**DESCRIPTION OF THE TASK:**
Transcribe exactly, and only, the lines from the one with "Task: Expand the" through the end of the records below, including both of those lines. Skip all pictures.

**WORKING DATA:**

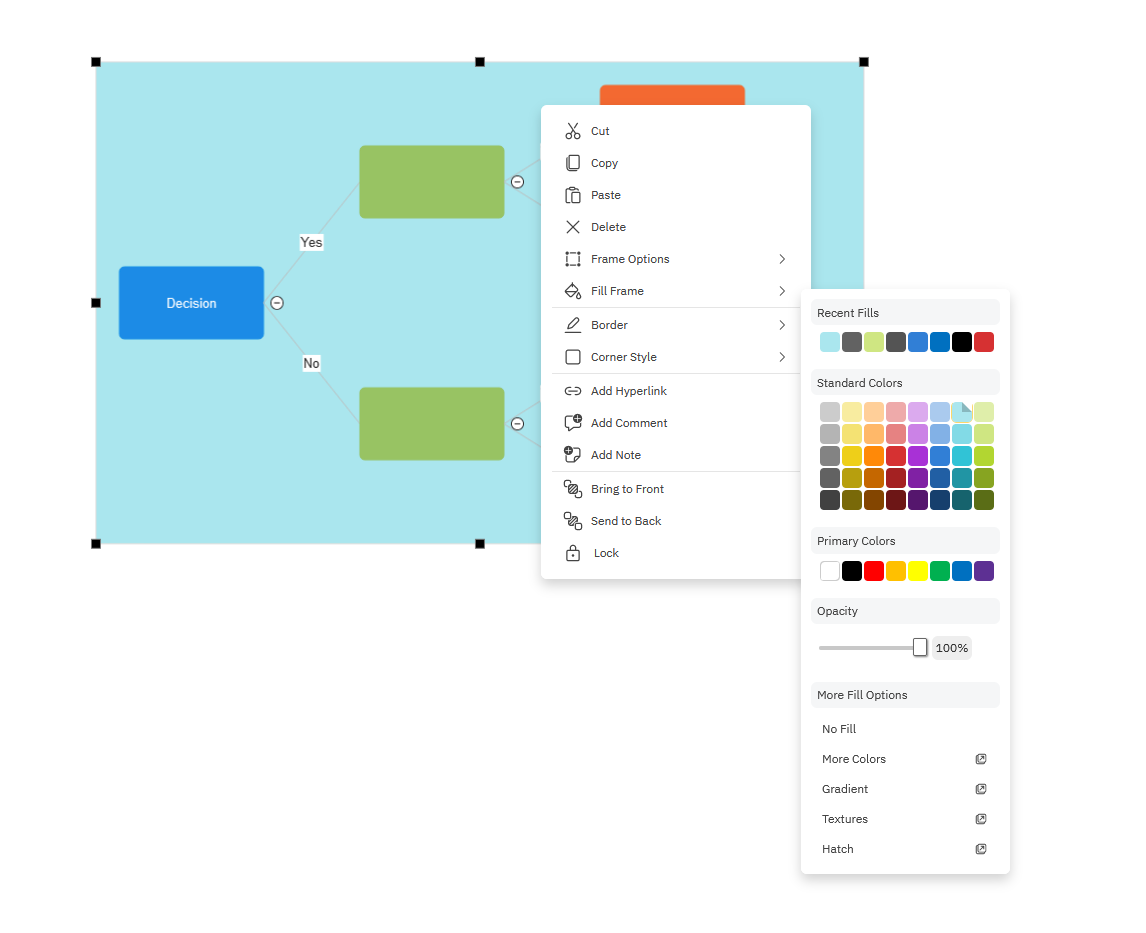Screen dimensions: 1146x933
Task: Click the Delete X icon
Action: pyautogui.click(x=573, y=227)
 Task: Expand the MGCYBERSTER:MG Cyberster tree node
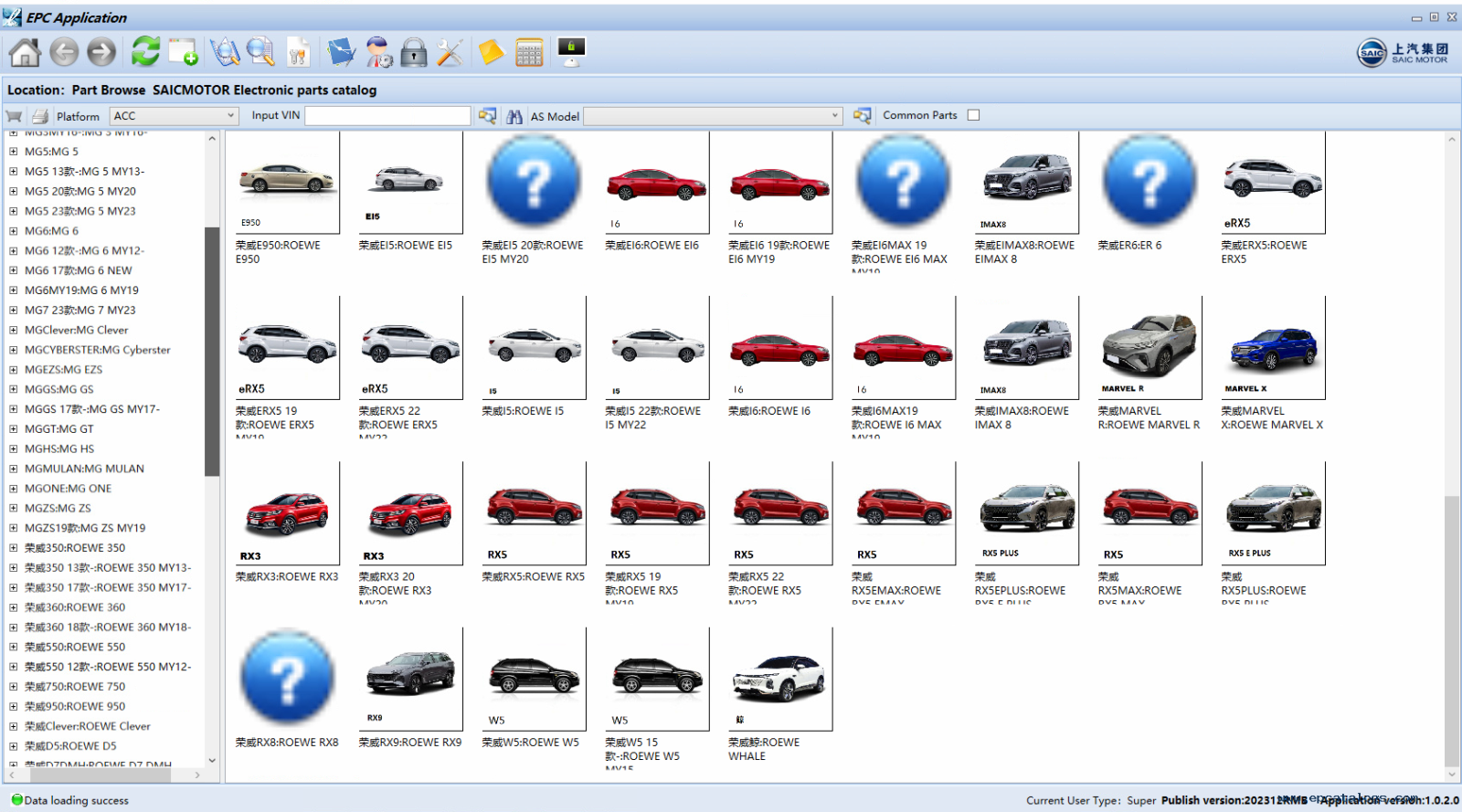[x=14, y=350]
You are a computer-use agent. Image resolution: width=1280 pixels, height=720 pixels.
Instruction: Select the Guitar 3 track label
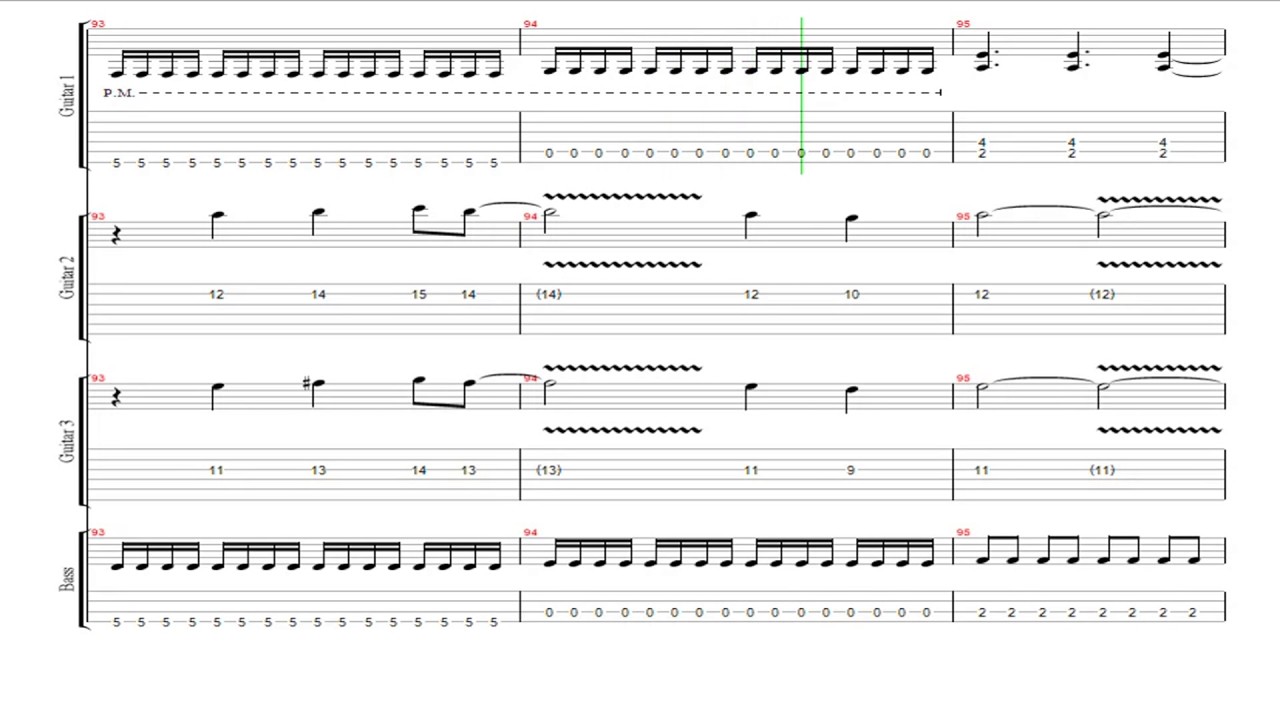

**EXPECTED ANSWER:**
 Task: Expand the MGCYBERSTER:MG Cyberster tree node
[x=14, y=350]
You are a computer-use agent. Image resolution: width=1280 pixels, height=720 pixels.
Instruction: Select the Guitar 3 track label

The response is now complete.